The protein encoded by this gene may be involved in the fusion of the spermatozoa with the oocyte during fertilization.

== Clinical significance ==

===Measles infection===
The encoded protein can act as a receptor for the Edmonston strain of measles virus, human herpesvirus-6 (HHV-6), group B adenoviruses, and type IV pili of pathogenic Neisseria.
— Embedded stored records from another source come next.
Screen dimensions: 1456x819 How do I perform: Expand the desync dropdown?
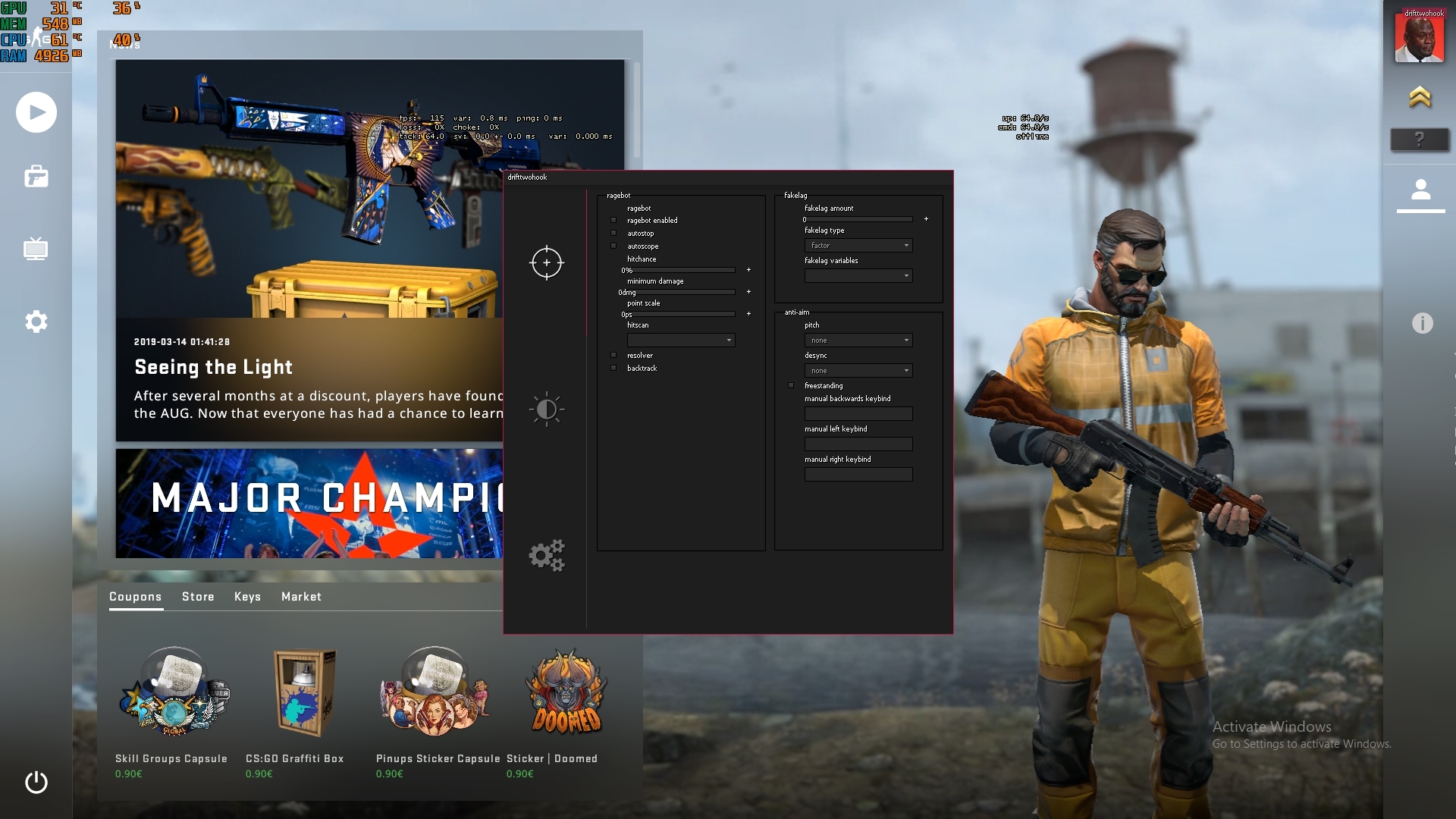pos(858,371)
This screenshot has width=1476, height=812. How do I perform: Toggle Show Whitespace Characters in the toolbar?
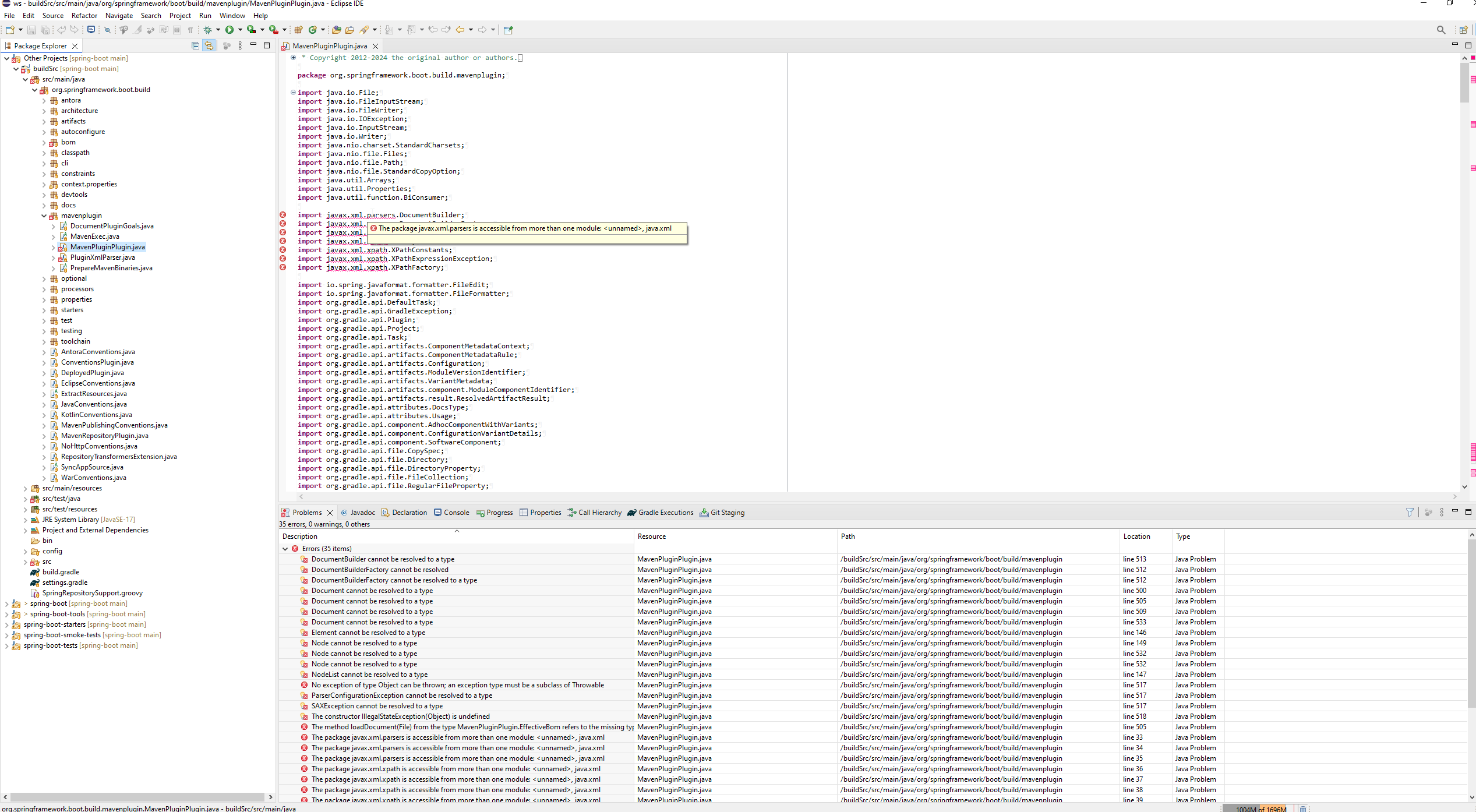[x=190, y=30]
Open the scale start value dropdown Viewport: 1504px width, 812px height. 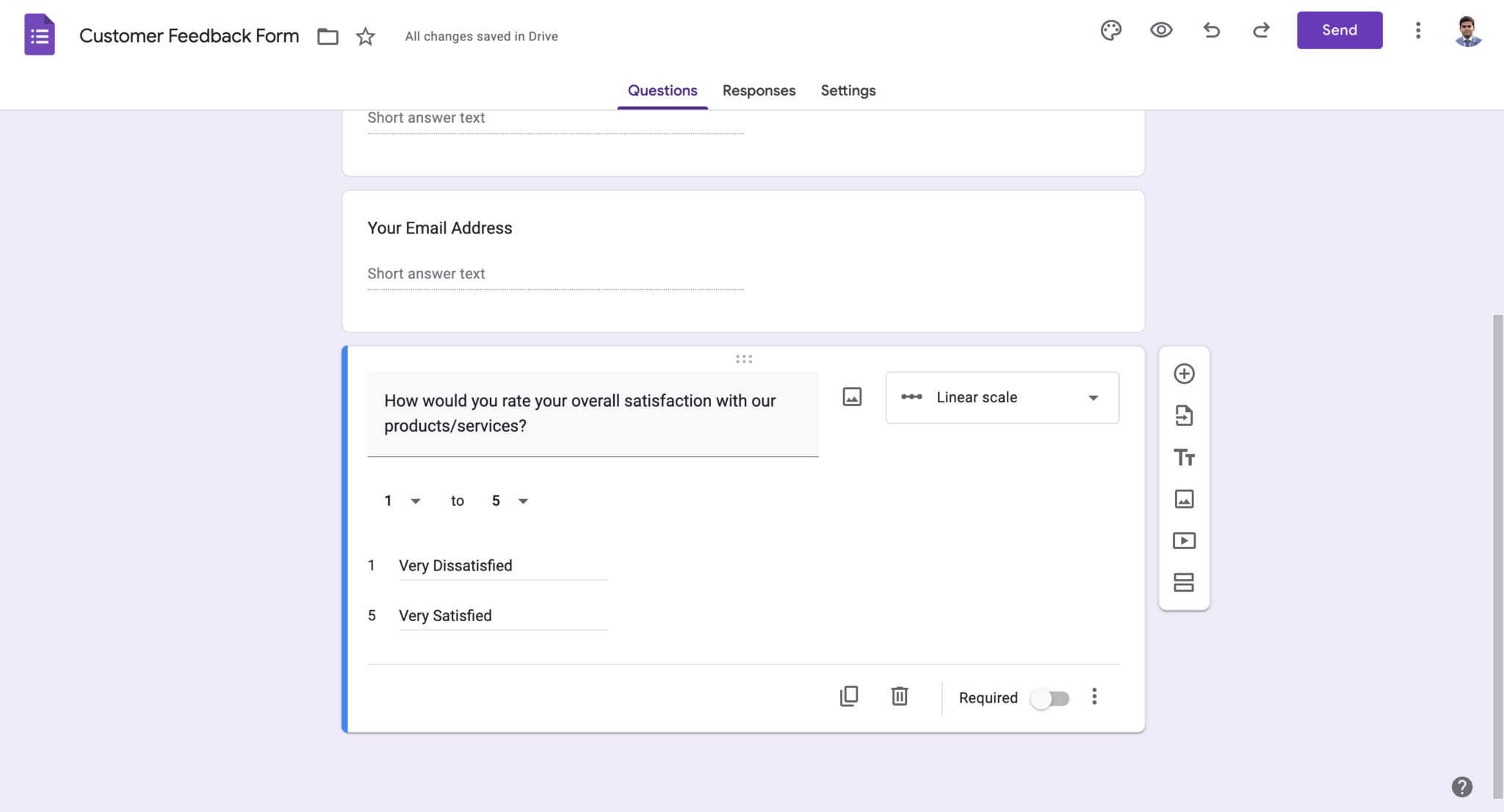[x=402, y=500]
The extracellular region of CD46 contains four short consensus repeats (SCR) of about 60 amino acids that fold into a compact beta-barrel domain surrounded by flexible loops. As has been demonstrated for CD46 with other ligands, the CD46 protein structure is believed to linearize upon binding HHV-6. While their precise interaction has not yet been determined, the second and third SCR domains have been demonstrated to be required for HHV-6 receptor binding and cellular entry. The heterotetramer gH/gL/gQ1/gQ2 complex of HHV-6 has been identified as a CD46 ligand.

===Medulloblastoma===
Established medulloblastoma (a malignant brain tumor common in childhood) specimens express CD46, and that medulloblastoma specimens removed from patients had a high level of CD46 expression. Therefore, a vaccine made of the Edmonston strain of measles virus could treat the medulloblastoma. Such a vaccine has already been tested in a number of trials involving other tumor types which have a high expression of CD46, including one type of adult brain tumor.

===Prostate cancer===
Recently, CD46 has emerged as a promising target for the treatment of both adenocarcinoma and neuroendocrine types of metastatic castration-resistant prostate cancer (mCRPC). YS5, a human full-length IgG1 with high specificity for CD46, was identified to have high binding affinity for prostate cancer tissue. YS5 has been developed into an antibody-drug conjugate, FOR46, which is currently in a phase I clinical trial (NCT03575819) for the treatment of mCRPC. Since then, a companion molecular imaging agent for CD46-targeted therapy has been developed.

===Inflammatory diseases===
CD46 deficiency contributes to inflammation disorders.

== Interactions ==

CD46 has been shown to interact with CD9, CD151 and CD29.